First of all, I will address the calorie calculators found in most exercise equipment found in gyms.  ABC15.com presented an article on this subject where they put the machines to the test.  They put an investigator, Joe Ducey, through a V02 test (which is the most accurate test known for measuring exactly how many calories are burned doing an activity.)  They had him perform a ten minute walk on a treadmill.  Using the V02 measure he burned 60 calories.  He then walked on the treadmill for 10 minutes using the treadmill's calorie counter.  It showed he burned 57 calories.  The difference was only 3 calories - or five percent difference.  I can live with that difference!  That being said, you do have to keep in mind that the gym equipment is programmed with a textbook equation and "we all differ how we metabolize calories when we're doing exercise."

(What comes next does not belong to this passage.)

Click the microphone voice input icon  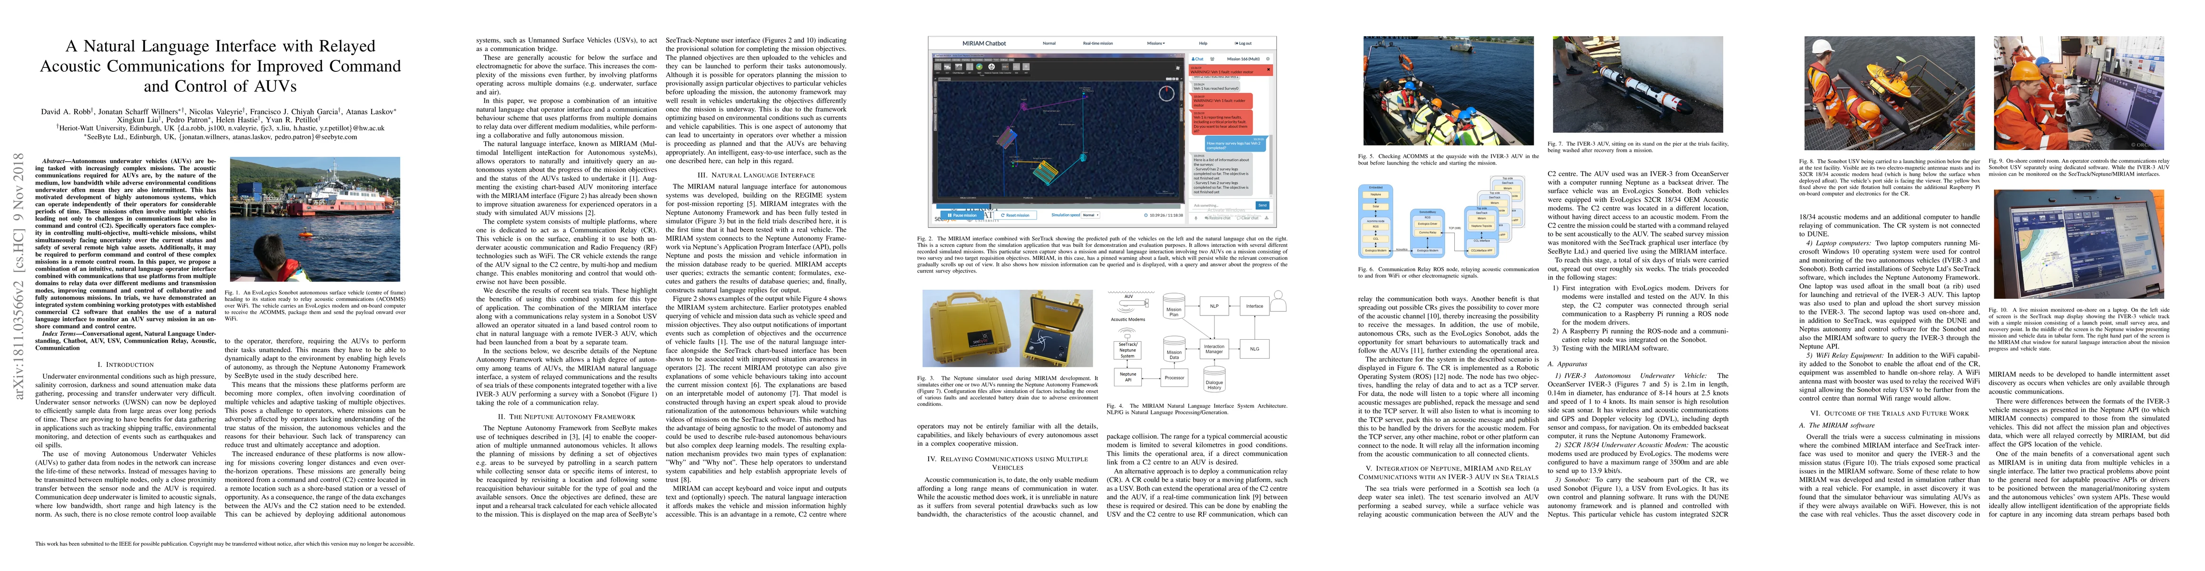pos(1196,218)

The same investigator performed the tests on a Stairmaster machine and  stationary bike.  Both machines underestimated the amount of calories burned.  I personally found this interesting as I have always assumed that the machines would OVER estimate the amount of calories burned.  Either way, I think the exerciser needs to realize the  number is a ballpark figure as each person is different and exercises differently.

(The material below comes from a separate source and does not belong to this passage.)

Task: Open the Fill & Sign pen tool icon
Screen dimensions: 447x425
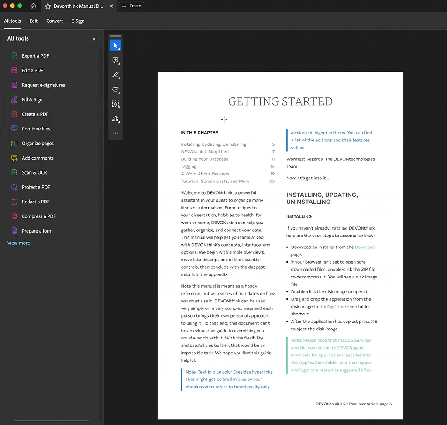Action: (x=115, y=119)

"Treadmills, ellipticals, stationary cycles and similar units display two   metrics. . . . The displays of heart rate, speed and distance are straightforward and fairly accurate. . . But the calorie counter is crafted to reflect the burn of an average exerciser, not you in particular, and thus it could be off by a bit."  The Washington Post; Lies, Damn Lies and Calorie Counters.  

Now, as far as personal calorie counters, I use a Sportline heart rate monitor that has touch sensors on the watch face. Others may have a wireless chest transmtter.  This particular company has various devices ranging from $60 - $120.  Just as with the machines, the calorie counters give a rough estimate of the number of calories you burn during a workout. Some can have a margin of error of 20%.  There are so many variables that are considered in determining the amount of calories burned for each individual.   Many factors affect your caloric expenditure, and a pedometer or heart rate monitor cannot calculate some of these factors, such as body composition or metabolism rate. 


An article in www.livestrong.com on this subject states, the "more personal information you input into the device, such as your weight, age and gender, the more accurate the calorie information will be. Even if the numbers aren't exact, you can use them in relation to each other. You burn 200 calories in Monday's workout and only 150 calories in Wednesday's workout. If the length and style of the workouts were the same, you did not work as intensely on Wednesday."  I say that does make sense.  I think other considerations are how you feel on that given day, how much sleep you had, what you had to eat the evening before or the hour before your workout.  Lots of things can contribute to varying numbers, but, all in all, I think the ballpark range is great information to have.  I don't want my day (or anyone else's) to revolve around calories!  If you ARE trying to drop a few pounds, though, this knowledge is helpful, as we all know it comes down to calories in versus calories out!  The types of personal devices that contain heart rate monitors are also helpful in making sure you are actually working hard enough to get your heart rate up, and also make sure you are not overdoing it by allowing it to get too high. 

So, long story short, it seems that the calorie counters are reliable enough.  They are a great tool for looking at one workout in relation to another and are a reminder to make us work just a little harder at times!  

Do you wear a calorie counter?  What do you think about the numbers?